## Start

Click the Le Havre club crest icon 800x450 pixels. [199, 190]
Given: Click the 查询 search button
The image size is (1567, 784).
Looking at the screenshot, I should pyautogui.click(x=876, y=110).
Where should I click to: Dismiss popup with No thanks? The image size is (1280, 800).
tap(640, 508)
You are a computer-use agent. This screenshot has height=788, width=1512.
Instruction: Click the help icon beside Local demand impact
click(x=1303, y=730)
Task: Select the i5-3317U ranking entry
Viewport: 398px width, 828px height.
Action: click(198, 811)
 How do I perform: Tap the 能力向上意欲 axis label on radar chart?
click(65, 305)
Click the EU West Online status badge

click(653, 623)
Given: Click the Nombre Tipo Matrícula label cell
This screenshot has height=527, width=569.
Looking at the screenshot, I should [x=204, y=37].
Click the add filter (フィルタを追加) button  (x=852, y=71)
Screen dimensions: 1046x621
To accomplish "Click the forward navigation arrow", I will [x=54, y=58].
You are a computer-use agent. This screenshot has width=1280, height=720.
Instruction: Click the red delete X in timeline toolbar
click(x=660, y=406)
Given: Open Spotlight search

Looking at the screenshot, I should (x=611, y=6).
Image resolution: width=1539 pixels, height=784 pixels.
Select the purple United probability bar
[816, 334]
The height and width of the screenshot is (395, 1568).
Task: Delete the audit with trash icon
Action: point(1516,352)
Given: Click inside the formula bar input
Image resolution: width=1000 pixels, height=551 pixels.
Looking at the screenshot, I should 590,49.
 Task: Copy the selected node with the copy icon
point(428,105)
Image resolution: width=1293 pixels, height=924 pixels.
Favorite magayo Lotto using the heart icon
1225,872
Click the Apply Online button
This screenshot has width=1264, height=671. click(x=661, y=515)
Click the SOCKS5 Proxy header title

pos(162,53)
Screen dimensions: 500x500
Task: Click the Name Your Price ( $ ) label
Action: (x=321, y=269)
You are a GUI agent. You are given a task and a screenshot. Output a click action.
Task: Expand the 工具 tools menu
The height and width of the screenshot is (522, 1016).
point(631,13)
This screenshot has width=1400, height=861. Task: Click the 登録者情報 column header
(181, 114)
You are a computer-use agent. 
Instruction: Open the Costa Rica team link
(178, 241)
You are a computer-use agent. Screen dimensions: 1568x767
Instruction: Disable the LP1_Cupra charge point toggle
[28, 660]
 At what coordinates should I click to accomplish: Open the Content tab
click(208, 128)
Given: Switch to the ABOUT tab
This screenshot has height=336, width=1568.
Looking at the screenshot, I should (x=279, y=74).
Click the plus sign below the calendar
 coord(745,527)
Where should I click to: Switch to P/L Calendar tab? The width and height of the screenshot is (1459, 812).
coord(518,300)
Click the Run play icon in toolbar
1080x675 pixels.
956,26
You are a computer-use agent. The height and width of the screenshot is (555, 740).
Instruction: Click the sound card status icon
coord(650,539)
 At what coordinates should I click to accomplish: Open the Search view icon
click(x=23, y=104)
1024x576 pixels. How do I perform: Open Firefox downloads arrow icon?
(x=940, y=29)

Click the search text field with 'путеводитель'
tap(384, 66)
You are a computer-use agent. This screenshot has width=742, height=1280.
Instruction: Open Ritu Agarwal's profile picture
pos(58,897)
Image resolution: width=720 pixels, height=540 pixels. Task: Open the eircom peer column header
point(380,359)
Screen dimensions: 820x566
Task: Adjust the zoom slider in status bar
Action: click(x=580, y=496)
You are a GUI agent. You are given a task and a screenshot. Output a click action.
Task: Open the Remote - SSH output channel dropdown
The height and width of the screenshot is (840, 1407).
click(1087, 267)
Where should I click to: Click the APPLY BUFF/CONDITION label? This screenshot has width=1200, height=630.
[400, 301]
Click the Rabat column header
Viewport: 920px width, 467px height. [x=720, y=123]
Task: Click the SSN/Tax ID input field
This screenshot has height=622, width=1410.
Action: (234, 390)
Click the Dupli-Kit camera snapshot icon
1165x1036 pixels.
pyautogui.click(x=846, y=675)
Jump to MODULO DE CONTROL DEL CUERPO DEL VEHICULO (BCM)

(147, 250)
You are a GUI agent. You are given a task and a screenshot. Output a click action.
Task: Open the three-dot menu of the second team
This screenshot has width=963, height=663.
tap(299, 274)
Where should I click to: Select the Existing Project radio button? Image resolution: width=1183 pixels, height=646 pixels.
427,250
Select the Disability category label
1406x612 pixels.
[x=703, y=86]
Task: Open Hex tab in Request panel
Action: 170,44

## End

*EXERCISE AIM*:
Rewrite the lines above, changing every "Image resolution" to "Screenshot resolution" and keeping everything else the same.

*COMPLETE ANSWER*:
Click the Le Havre club crest icon 800x450 pixels. [199, 190]
Given: Click the 查询 search button
The image size is (1567, 784).
Looking at the screenshot, I should pyautogui.click(x=876, y=110).
Where should I click to: Dismiss popup with No thanks? The image size is (1280, 800).
tap(640, 508)
You are a computer-use agent. This screenshot has height=788, width=1512.
Instruction: Click the help icon beside Local demand impact
click(x=1303, y=730)
Task: Select the i5-3317U ranking entry
Viewport: 398px width, 828px height.
Action: click(198, 811)
 How do I perform: Tap the 能力向上意欲 axis label on radar chart?
click(65, 305)
Click the EU West Online status badge

click(653, 623)
Given: Click the Nombre Tipo Matrícula label cell
This screenshot has height=527, width=569.
Looking at the screenshot, I should [x=204, y=37].
Click the add filter (フィルタを追加) button  (x=852, y=71)
Screen dimensions: 1046x621
To accomplish "Click the forward navigation arrow", I will [x=54, y=58].
You are a computer-use agent. This screenshot has width=1280, height=720.
Instruction: Click the red delete X in timeline toolbar
click(x=660, y=406)
Given: Open Spotlight search

Looking at the screenshot, I should (x=611, y=6).
Screenshot resolution: width=1539 pixels, height=784 pixels.
Select the purple United probability bar
[816, 334]
The height and width of the screenshot is (395, 1568).
Task: Delete the audit with trash icon
Action: point(1516,352)
Given: Click inside the formula bar input
Screenshot resolution: width=1000 pixels, height=551 pixels.
Looking at the screenshot, I should 590,49.
 Task: Copy the selected node with the copy icon
point(428,105)
Screenshot resolution: width=1293 pixels, height=924 pixels.
Favorite magayo Lotto using the heart icon
1225,872
Click the Apply Online button
This screenshot has width=1264, height=671. click(x=661, y=515)
Click the SOCKS5 Proxy header title

pos(162,53)
Screen dimensions: 500x500
Task: Click the Name Your Price ( $ ) label
Action: (x=321, y=269)
You are a GUI agent. You are given a task and a screenshot. Output a click action.
Task: Expand the 工具 tools menu
The height and width of the screenshot is (522, 1016).
point(631,13)
This screenshot has width=1400, height=861. Task: Click the 登録者情報 column header
(181, 114)
You are a computer-use agent. 
Instruction: Open the Costa Rica team link
(178, 241)
You are a computer-use agent. Screen dimensions: 1568x767
Instruction: Disable the LP1_Cupra charge point toggle
[28, 660]
 At what coordinates should I click to accomplish: Open the Content tab
click(208, 128)
Given: Switch to the ABOUT tab
This screenshot has height=336, width=1568.
Looking at the screenshot, I should (x=279, y=74).
Click the plus sign below the calendar
 coord(745,527)
Where should I click to: Switch to P/L Calendar tab? The width and height of the screenshot is (1459, 812).
coord(518,300)
Click the Run play icon in toolbar
1080x675 pixels.
956,26
You are a computer-use agent. The height and width of the screenshot is (555, 740).
Instruction: Click the sound card status icon
coord(650,539)
 At what coordinates should I click to accomplish: Open the Search view icon
click(x=23, y=104)
1024x576 pixels. How do I perform: Open Firefox downloads arrow icon?
(x=940, y=29)

Click the search text field with 'путеводитель'
tap(384, 66)
You are a computer-use agent. This screenshot has width=742, height=1280.
Instruction: Open Ritu Agarwal's profile picture
pos(58,897)
Screenshot resolution: width=720 pixels, height=540 pixels. Task: Open the eircom peer column header
point(380,359)
Screen dimensions: 820x566
Task: Adjust the zoom slider in status bar
Action: click(x=580, y=496)
You are a GUI agent. You are given a task and a screenshot. Output a click action.
Task: Open the Remote - SSH output channel dropdown
The height and width of the screenshot is (840, 1407).
click(1087, 267)
Where should I click to: Click the APPLY BUFF/CONDITION label? This screenshot has width=1200, height=630.
[400, 301]
Click the Rabat column header
Viewport: 920px width, 467px height. [x=720, y=123]
Task: Click the SSN/Tax ID input field
This screenshot has height=622, width=1410.
Action: (234, 390)
Click the Dupli-Kit camera snapshot icon
1165x1036 pixels.
pyautogui.click(x=846, y=675)
Jump to MODULO DE CONTROL DEL CUERPO DEL VEHICULO (BCM)

(147, 250)
You are a GUI agent. You are given a task and a screenshot. Output a click action.
Task: Open the three-dot menu of the second team
This screenshot has width=963, height=663.
tap(299, 274)
Where should I click to: Select the Existing Project radio button? Screenshot resolution: width=1183 pixels, height=646 pixels.
427,250
Select the Disability category label
1406x612 pixels.
[x=703, y=86]
Task: Open Hex tab in Request panel
Action: 170,44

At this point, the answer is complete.